*** DONNÉES FOURNIES ***

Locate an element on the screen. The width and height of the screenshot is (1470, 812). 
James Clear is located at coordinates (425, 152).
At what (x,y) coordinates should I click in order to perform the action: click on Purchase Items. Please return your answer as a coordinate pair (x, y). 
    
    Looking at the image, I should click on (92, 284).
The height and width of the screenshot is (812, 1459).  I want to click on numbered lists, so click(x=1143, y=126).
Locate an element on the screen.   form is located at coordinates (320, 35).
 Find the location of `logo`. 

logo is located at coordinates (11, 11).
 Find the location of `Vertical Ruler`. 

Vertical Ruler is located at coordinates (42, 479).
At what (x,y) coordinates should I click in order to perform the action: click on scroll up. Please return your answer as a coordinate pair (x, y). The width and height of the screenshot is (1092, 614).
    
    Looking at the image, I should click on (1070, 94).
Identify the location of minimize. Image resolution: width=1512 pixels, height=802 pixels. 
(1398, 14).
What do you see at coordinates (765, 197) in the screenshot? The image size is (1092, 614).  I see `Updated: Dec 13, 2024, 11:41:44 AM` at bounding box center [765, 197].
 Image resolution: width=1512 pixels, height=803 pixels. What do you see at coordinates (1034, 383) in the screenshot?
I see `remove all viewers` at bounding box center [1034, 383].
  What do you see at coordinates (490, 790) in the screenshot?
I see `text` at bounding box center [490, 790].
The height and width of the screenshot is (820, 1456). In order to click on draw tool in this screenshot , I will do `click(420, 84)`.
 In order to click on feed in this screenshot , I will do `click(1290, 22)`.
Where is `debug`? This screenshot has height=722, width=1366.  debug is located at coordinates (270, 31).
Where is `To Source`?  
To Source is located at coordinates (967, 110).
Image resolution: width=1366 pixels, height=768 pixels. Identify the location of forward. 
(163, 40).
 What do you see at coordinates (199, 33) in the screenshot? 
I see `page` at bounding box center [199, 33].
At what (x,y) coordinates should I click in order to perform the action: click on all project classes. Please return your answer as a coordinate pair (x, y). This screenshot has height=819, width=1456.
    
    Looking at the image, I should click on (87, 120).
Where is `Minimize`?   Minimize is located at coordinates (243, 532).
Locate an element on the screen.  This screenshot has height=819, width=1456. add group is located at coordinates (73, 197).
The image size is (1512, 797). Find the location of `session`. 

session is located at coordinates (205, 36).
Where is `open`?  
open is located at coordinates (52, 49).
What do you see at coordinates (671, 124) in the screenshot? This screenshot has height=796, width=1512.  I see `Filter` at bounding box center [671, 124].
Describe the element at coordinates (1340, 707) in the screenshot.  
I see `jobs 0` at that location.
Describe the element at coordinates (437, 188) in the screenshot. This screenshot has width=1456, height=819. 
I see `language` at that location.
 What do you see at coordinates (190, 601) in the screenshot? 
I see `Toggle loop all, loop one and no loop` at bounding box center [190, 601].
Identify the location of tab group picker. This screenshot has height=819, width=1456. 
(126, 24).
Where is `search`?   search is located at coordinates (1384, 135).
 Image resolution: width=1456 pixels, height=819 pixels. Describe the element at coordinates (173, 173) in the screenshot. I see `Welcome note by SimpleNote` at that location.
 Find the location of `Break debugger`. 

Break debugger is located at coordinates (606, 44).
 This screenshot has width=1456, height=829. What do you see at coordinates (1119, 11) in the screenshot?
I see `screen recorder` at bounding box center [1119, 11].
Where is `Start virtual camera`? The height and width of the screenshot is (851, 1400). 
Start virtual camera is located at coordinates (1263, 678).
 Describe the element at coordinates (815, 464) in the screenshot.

***

CONSIGNE ->
Citez textuellement le passage qui s'ouvre sur la ligne contenant « What do you see at coordinates (671, 124) » et se referme sur celle contenant « Image resolution: width=1456 », ces deux lignes comprises.

CORRIGÉ ->
What do you see at coordinates (671, 124) in the screenshot? This screenshot has height=796, width=1512.  I see `Filter` at bounding box center [671, 124].
Describe the element at coordinates (1340, 707) in the screenshot.  
I see `jobs 0` at that location.
Describe the element at coordinates (437, 188) in the screenshot. This screenshot has width=1456, height=819. 
I see `language` at that location.
 What do you see at coordinates (190, 601) in the screenshot? 
I see `Toggle loop all, loop one and no loop` at bounding box center [190, 601].
Identify the location of tab group picker. This screenshot has height=819, width=1456. 
(126, 24).
Where is `search`?   search is located at coordinates (1384, 135).
 Image resolution: width=1456 pixels, height=819 pixels. Describe the element at coordinates (173, 173) in the screenshot. I see `Welcome note by SimpleNote` at that location.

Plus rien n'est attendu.